We're going to need to chat about that. I'll need support for binary blob integration from all teams. Overall I'm asking for each team (Landing Teams included) to:
I agree that we need to talk about it. :) What I'd like to see is clearly identified ownership of who does different integration tasks and I still think that the integration of the binary graphics drivers needs to be handled by the landing teams who then feed into the Android builds. What you're proposing is a parallel model where every group is testing independently and then we throw everything together. What I'm proposing is a linear model where one group feeds their output to another group to add their patches on top and to test against Android at each merge step. KWG provides a linaro-linux + Android kernel to the landing teams who then merge their non-upstream patches and then feed that to the platform team.
It is unclear to me who manages merging all the bits together in the the parallel model of each team testing separately against Android and then throwing the bits together. I'm reading your email as that being the KWGs responsibility but I'm don't think that we have the cycles to handle integration and testing of closed source drivers into our tree w/o having to drop some of our technology enablement tasks for 11.11.

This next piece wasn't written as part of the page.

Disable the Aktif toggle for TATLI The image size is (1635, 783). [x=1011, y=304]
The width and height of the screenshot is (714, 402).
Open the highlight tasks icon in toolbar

I think we're going to go through a few stages here. One goal is to run Android on each board everything list here:
http://www.linaro.org/low-cost-development-boards
The eventual goal is to to run the same kernel across all the boards with an Android version of the 'hwpack' enabling all of the great features these boards have to offer: GFX, video, audio, Bluetooth, etc. I think this is doable.
I imagine that the winding road to get there is going to involve a lot of "get everyone in the same room (physically or virtually)" and work through the integration issues that will arise and that can't be easily tracked to landing team, or kernel, or multimedia, or anyone else.
I don't think its out of the scope of the LTs or WGs to test their changes against the Android builds that we're trying to release. Trying to test at the end of the cycle will just mean everything will break. Soon we'll have a continuous integration loop where people can push their changes and have them tested 24 hours a day.We'll also have a breakdown of what's supported on each build.
On Wednesday 01 June 2011, Zach Pfeffer wrote:
The eventual goal is to to run the same kernel across all the boards with an Android version of the 'hwpack' enabling all of the great features these boards have to offer: GFX, video, audio, Bluetooth, etc. I think this is doable.
I would set the goal even higher, and eliminate the need for a hwpack in the long run. For a lot of boards, we can probably do this for everything but the GPU drivers given the current state of licensing, but I also haven't given up the idea that we will one day see working free GPU drivers.